**Selected text:**
■ ■ ■ ■

The JJP’s lead advocate, Sara Bilal believes that the Safia Bano judgment will serve as a mirror before which Pakistan’s legal framework and its systemic flaws will be held, in order to better understand the impact of the reforms introduced by the judgment and highlight the progress being made to better protect mentally ill defendants and convicts. It will help identify the issues they face during incarceration. The majority of the prison staff who supervise prisoners with mental illnesses on a daily basis also need training to identify and handle such persons, she added. The promotion, protection and restoration of mental health in prisons is critically important for prisoner rehabilitation and their reintegration into the community.
Pakistan is a signatory to numerous international treaties which require legal protection for vulnerable criminal defendants such as mentally ill prisoners, including the International Covenant on Civil and Political Rights (“ICCPR”). The ICCPR, which Pakistan ratified in 2010, urges states that have not yet abolished the death penalty to not impose it “on a person suffering from any mental or intellectual disabilities or to execute any such person.”

■ ■ ■ ■

**Data block:**
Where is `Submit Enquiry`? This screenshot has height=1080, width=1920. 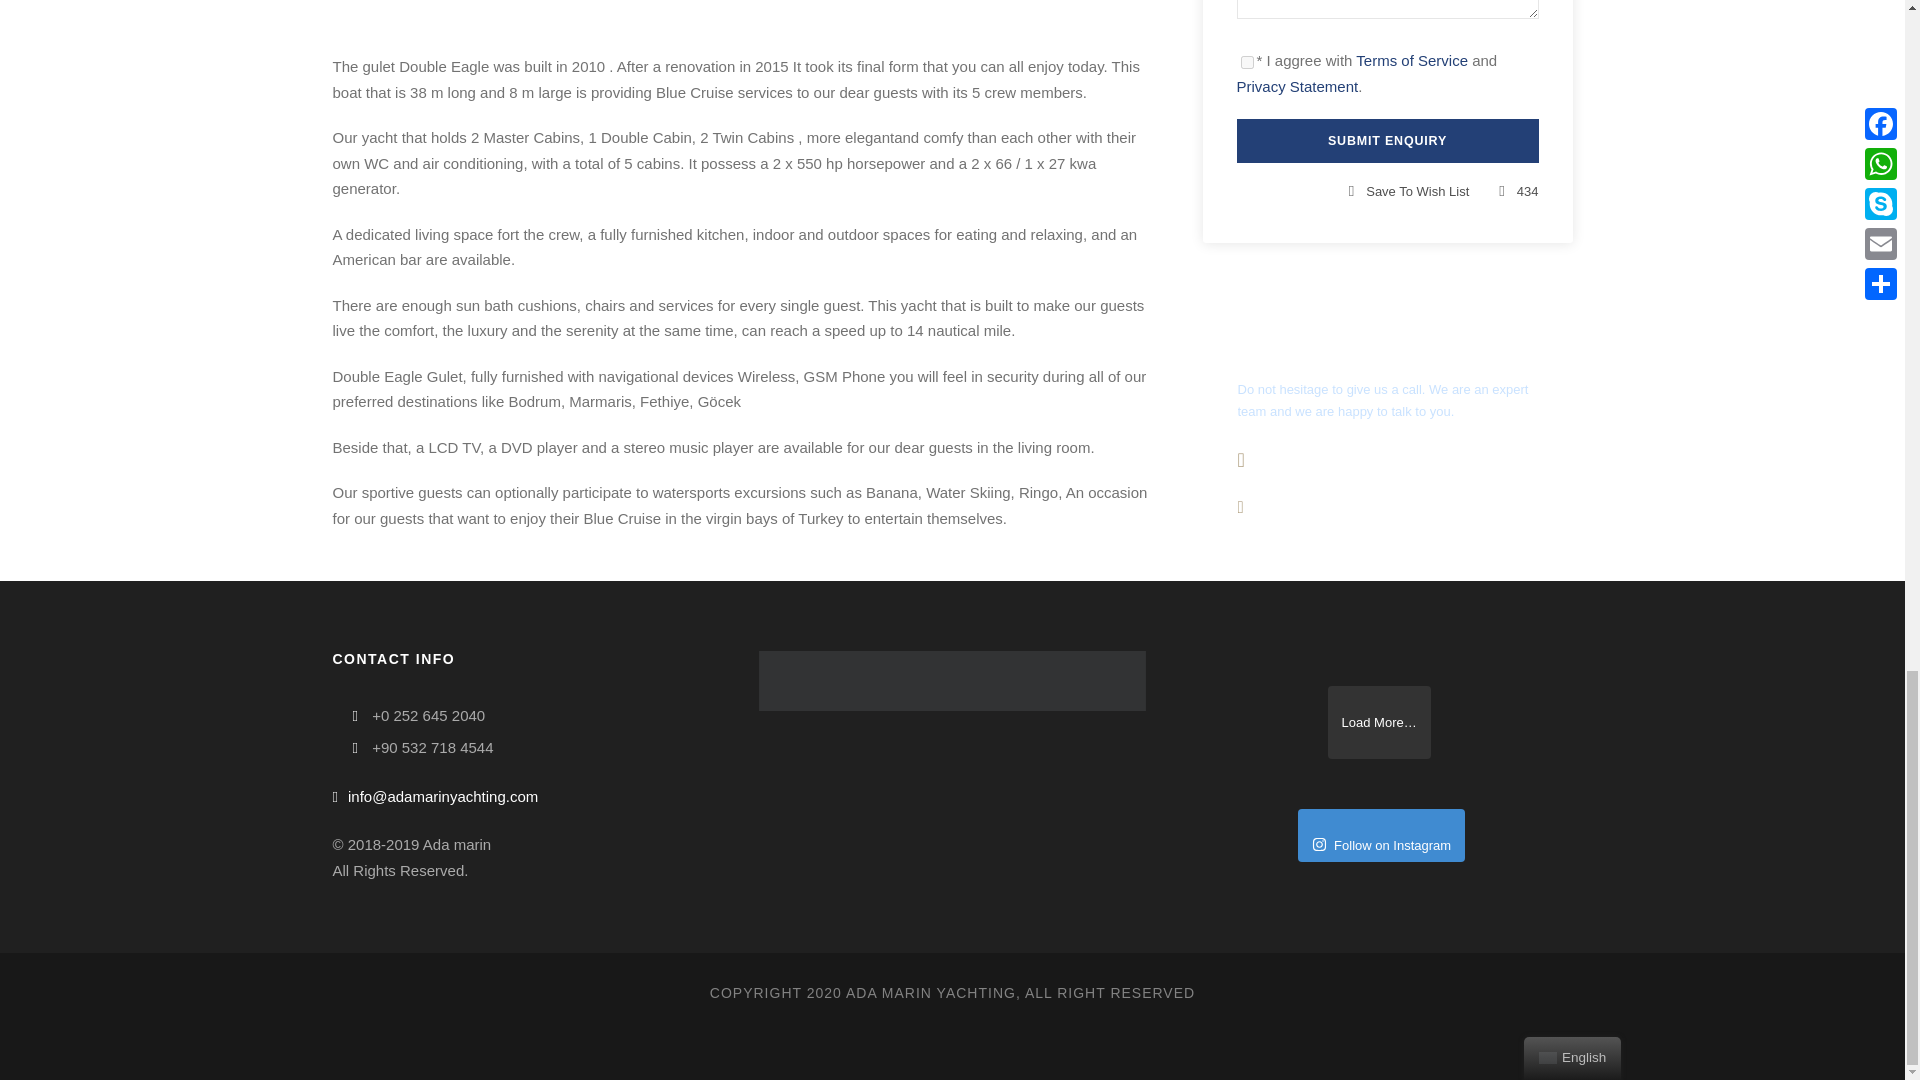 Submit Enquiry is located at coordinates (1386, 140).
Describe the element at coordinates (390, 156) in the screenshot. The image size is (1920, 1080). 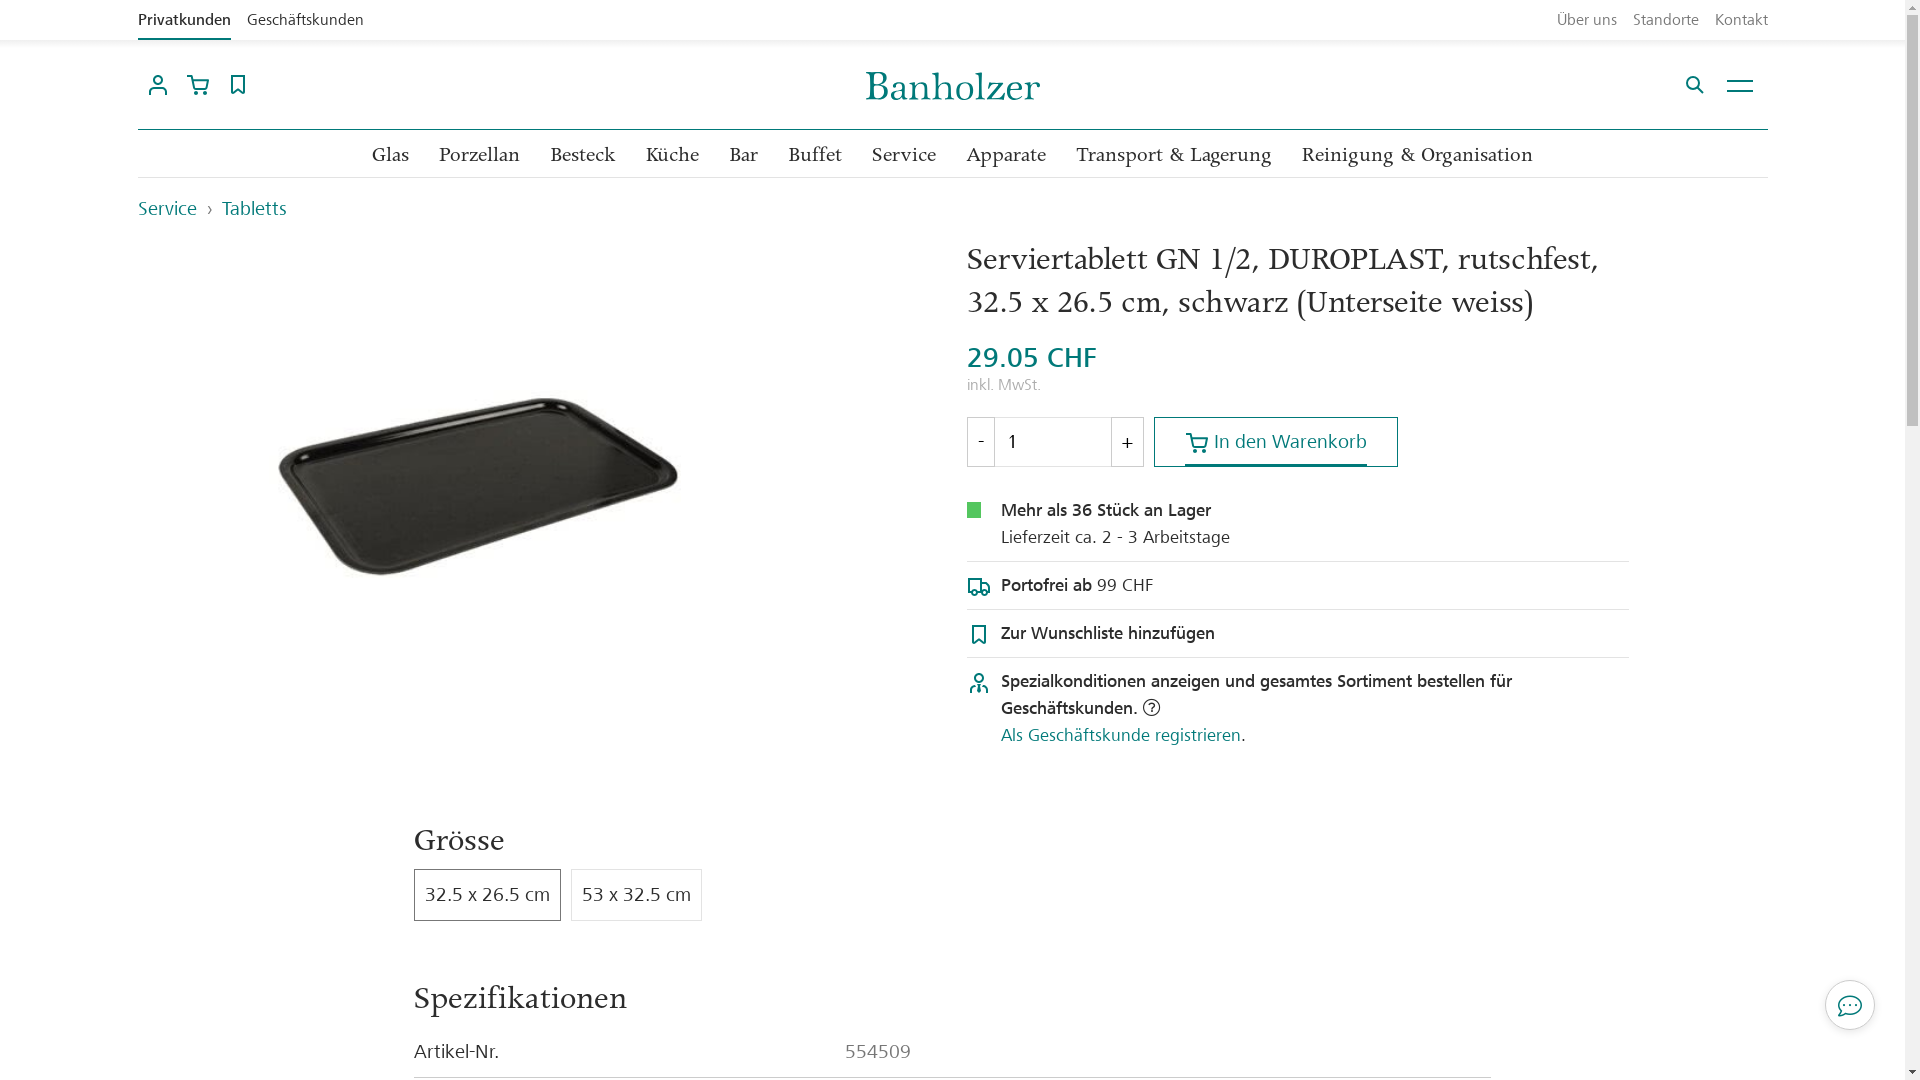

■ ■ ■ ■

**The task:** Continue the passage on the Safia Bano judgment and mentally ill prisoners in Pakistan, starting right after its final sentence.

**Response to the task:**
Islamic Laws also recognise that a person with a mental illness could not have have the criminal intent to commit crimes. According to Imam Abu Hanifa, a permanently ‘insane’ person should not be punished if he/she is awarded qisas punishment, or if they develop insanity after the announcement of the sentence, before his or her commitment to the victim’s heir.
And expert on criminal law, senior lawyer Burhand Moazzam Malik said the criminal Procedural Code provides safeguards for an accused who suffers from mental illness at the time of trial under Chapter 34. The relevance of these protections has been reinforced by the Supreme Court which has reiterated that this chapter must be complied with by the courts. Where a magistrate has reason to believe that a person is of unsound mind, or a person before the Court of Sessions or the High Court appears to be of unsound mind and is thus, incapable of making a sound defence during an inquiry or a trial, the magistrate or court must inquire into this unsoundness of mind, explained Malik.
The first compliance report by the federal ombudsperson submitted before the Supreme Court in 2018 revealed that Pakistan’s death row population stood at 4,668. This indicated a drop of 2,476 prisoners.
Despite this reduction in the official number of condemned prisoners, Pakistan continues to add prisoners to death row — at an average of almost one death sentence per day since 2004. In the last 14 years, Pakistan has sentenced 4,500 people to death and executed 821 people.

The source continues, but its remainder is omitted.